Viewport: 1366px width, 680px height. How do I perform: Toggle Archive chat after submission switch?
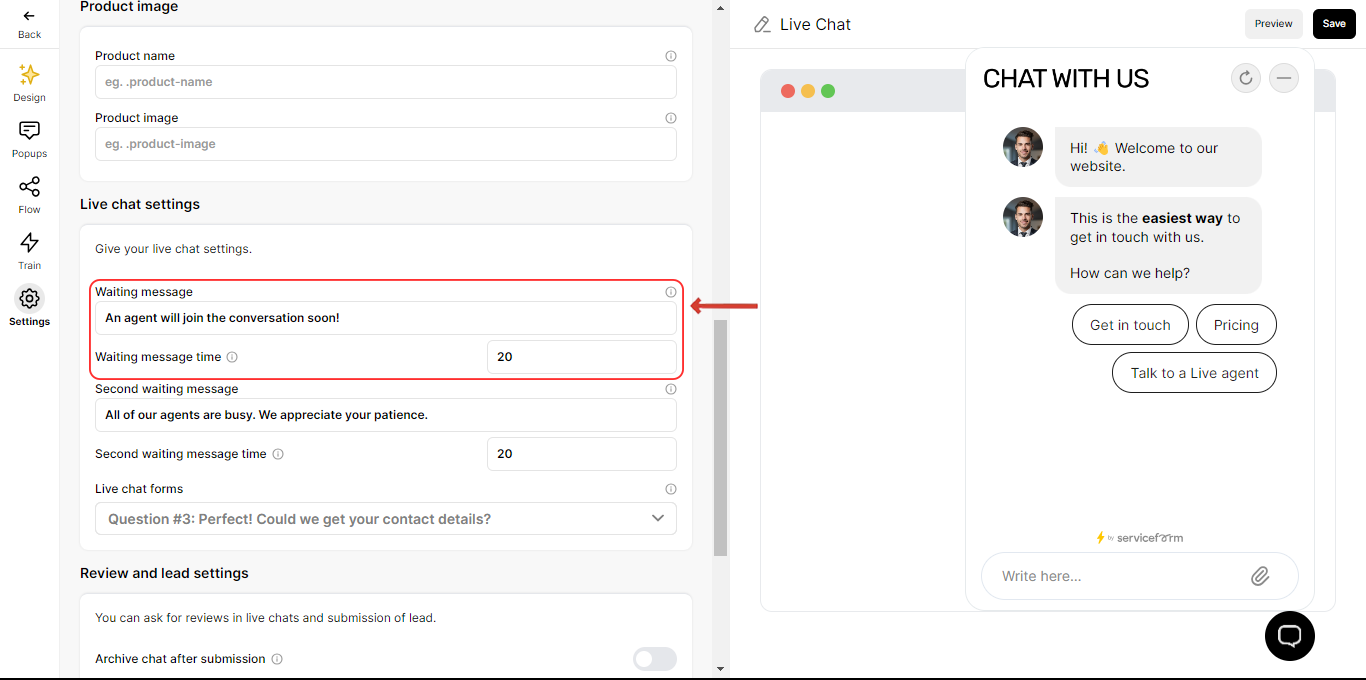click(x=655, y=659)
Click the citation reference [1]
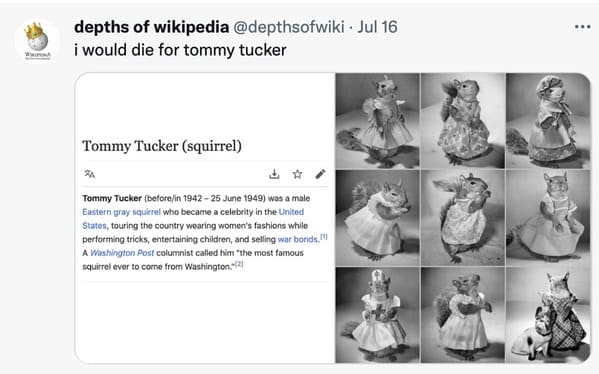 pyautogui.click(x=324, y=237)
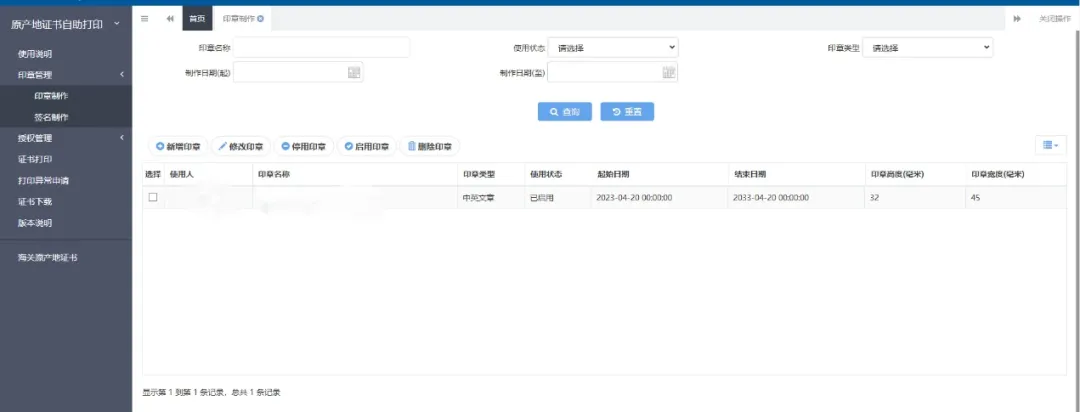This screenshot has width=1080, height=412.
Task: Select 签名制作 in the sidebar
Action: [51, 117]
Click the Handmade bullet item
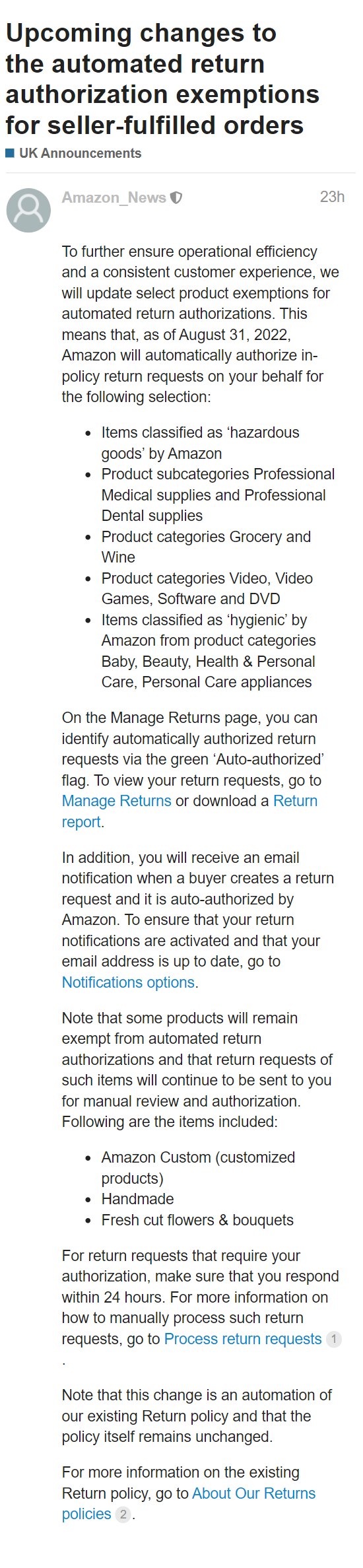 pyautogui.click(x=138, y=1199)
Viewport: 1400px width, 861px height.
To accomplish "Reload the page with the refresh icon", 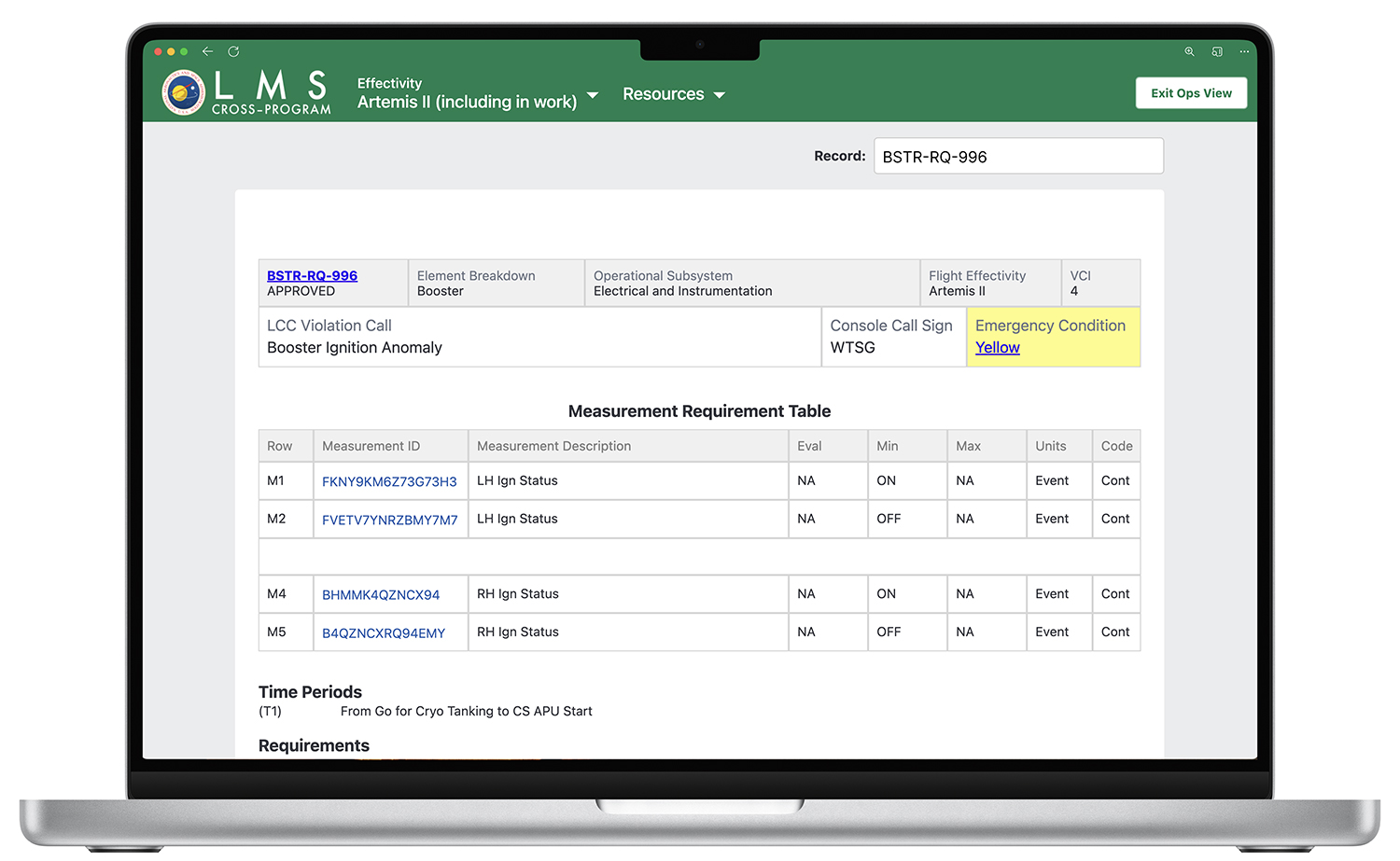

--------------------------------

| DIRECTION |
Please echo every one of the entries above word for word, leaving out the pictures.

| RESULT OF THIS TASK |
Viewport: 1366px width, 680px height. How do I perform: Toggle Archive chat after submission switch?
click(x=655, y=659)
Click the citation reference [1]
 pyautogui.click(x=324, y=237)
This screenshot has width=1080, height=412.
Task: Select 签名制作 in the sidebar
Action: [51, 117]
Click the Handmade bullet item
 pyautogui.click(x=138, y=1199)
Viewport: 1400px width, 861px height.
To accomplish "Reload the page with the refresh icon", 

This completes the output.